WHAT YOU WILL DO:
1. In the visa review excerpt, on what date did the applicant file submissions?
2. Please transcribe the visa review excerpt word for word, starting with "Proceedings in this" and going on through "paid in full.".
3. Write the next part of the visa review excerpt, picking up after its final sentence.

** Start of PASSAGE SHOWN **

Proceedings in this Court

  1. The applicant’s judicial review application filed 17 April 2020 contains one ground of review as follows:

    I want the court to affirm that the decision of the Delegate was wrong because I had all of the finances that I needed to complete my study and all the fees paid in full.

  2. In an affidavit sworn 16 April 2020, the applicant states:

    I applied for an extension to my student visa (Subclass 500) to allow me complete a Master of Project Management and secure a post study visa (Temporary Graduate visa), it was refused by the delegate. Reason for the refusal is that I did not meet the financial requirement. I submitted an application for review of the delegate decision with Administrative Appeals Tribunal (AAT), the review took so long and by the time a decision was made I have already completed my study which prompted them to affirm the decision of the delegate. The reason for AAT decision is that I was not currently enrolled in any course of study. The delegate decision denied me the opportunity to secure a post study visa (Temporary Graduate Visa) which I’m entitled to after graduation as a result of the visa refusal and not holding a substantive visa.

  3. The applicant was given an opportunity to file an amended application and any affidavit evidence. He did not do so. The applicant did, however, file submissions on 18 August 2020 which, relevantly, provide:

    I arrived Australia in February 2016 on 2years student visa to study for a master’s degree in project management. It was a four semester full time study program.

    In the 3rd semester of my study I could not enrol in one the units because on campus class was already full. My course adviser advised me to enrol for the unit in online class or defer it till next semester. I chose the latter option since I was not use to on line class. It resulted in an extra semester of study to complete my program which prompted me to apply for a visa extension to be able to complete my course. It was refused by the delegate based on not meeting the financial requirements. I felt it was a wrong decision because as at the time of the decision I had paid all my school fees and had enough money to cover for my rent, bills, feeding and upkeep throughout the reminder of my stay in Australia.

** End of PASSAGE SHOWN **
** Start of EXTRACTED INFORMATION **

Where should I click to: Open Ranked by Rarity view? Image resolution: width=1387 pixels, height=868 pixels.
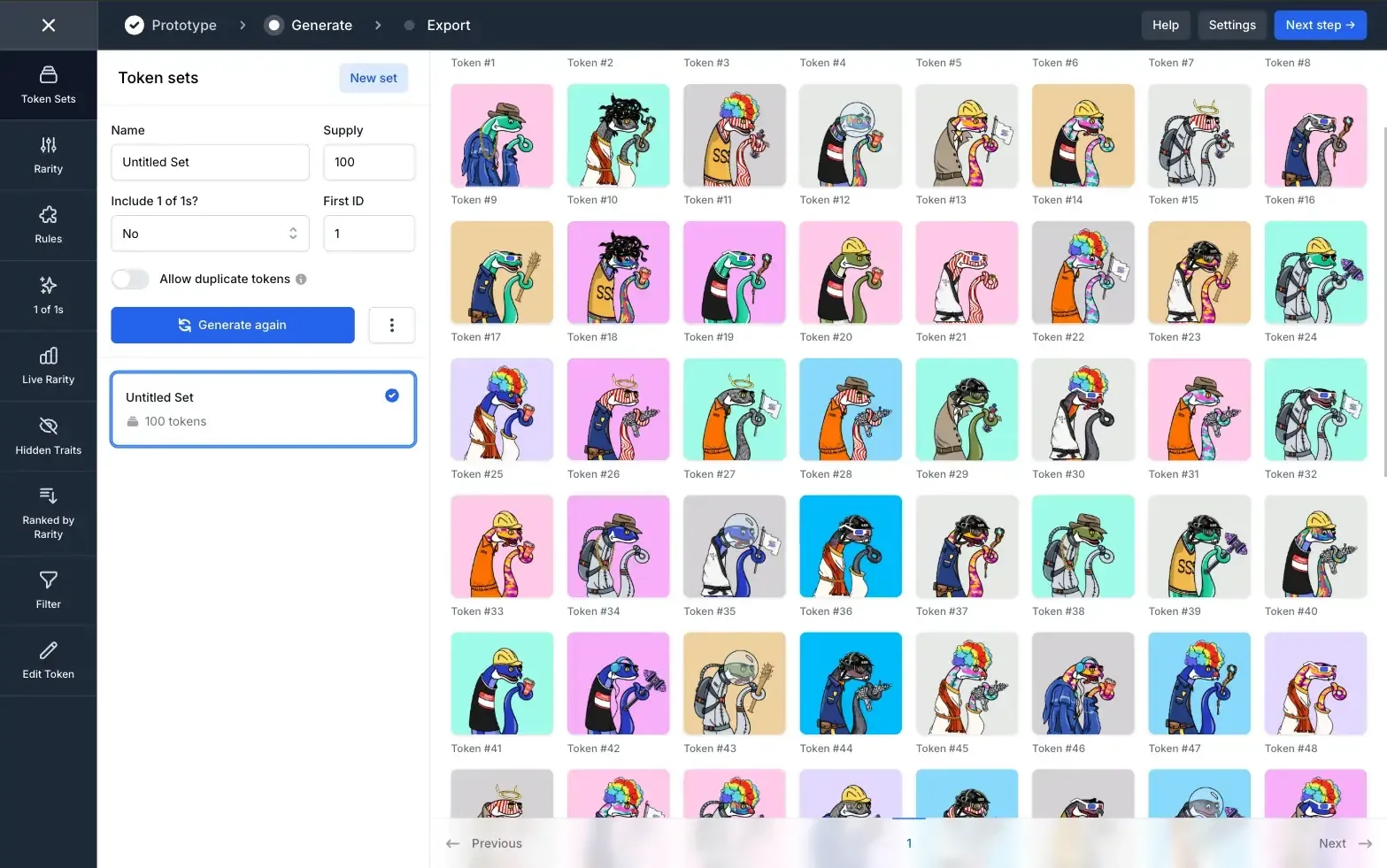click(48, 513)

** End of EXTRACTED INFORMATION **
** Start of EXTRACTED INFORMATION **

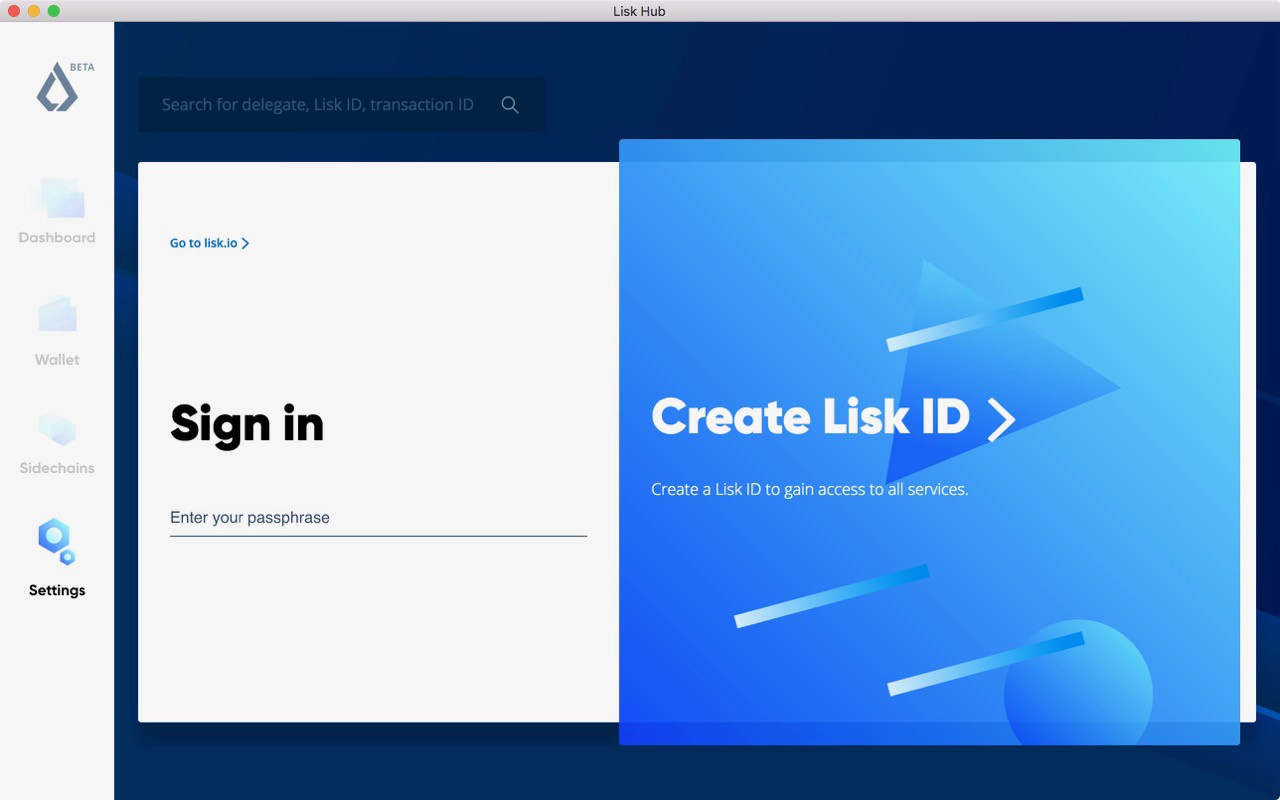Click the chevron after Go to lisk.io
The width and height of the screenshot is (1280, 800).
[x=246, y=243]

** End of EXTRACTED INFORMATION **
** Start of EXTRACTED INFORMATION **

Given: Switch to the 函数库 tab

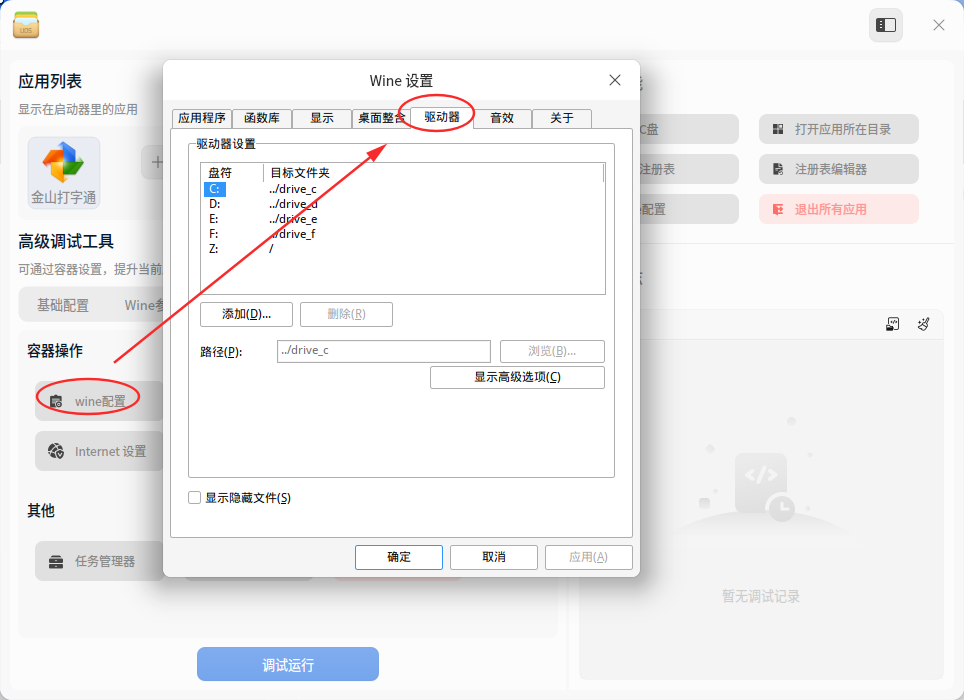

** End of EXTRACTED INFORMATION **

REPLIES:
1. 18 August 2020

2.
Proceedings in this Court

  1. The applicant’s judicial review application filed 17 April 2020 contains one ground of review as follows:

    I want the court to affirm that the decision of the Delegate was wrong because I had all of the finances that I needed to complete my study and all the fees paid in full.

3.
    I submitted an application for review of the delegate decision with Administrative Appeals Tribunal (AAT), and included all my school fees receipt, house rent receipt and bank statement of account. They informed me through an acknowledgement letter that in conducting a review, they must consider the case afresh and make a decision that is correct in law. They went further to explain that they are required to provide a review that is fair, just, economical, informal, quick and proportionate. However, their review took so long and by the time they made a decision I had already completed my study.

    They affirmed the decision of the delegate because I was not enrolled in any course. Although, they did confirm that I paid all my school fees in advance and had enough sufficient funds to meet the costs and expenses of the remainder of my stay in Australia.

    At the time I submitted the application for review to AAT, I was still enrolled and I did not expect the review to take almost 24months considering that it was just one semester visa extension. They informed me earlier through my application acknowledgement letter that their review would be quick, and did not keep to their promise which had denied me the opportunity to secure a post study visa.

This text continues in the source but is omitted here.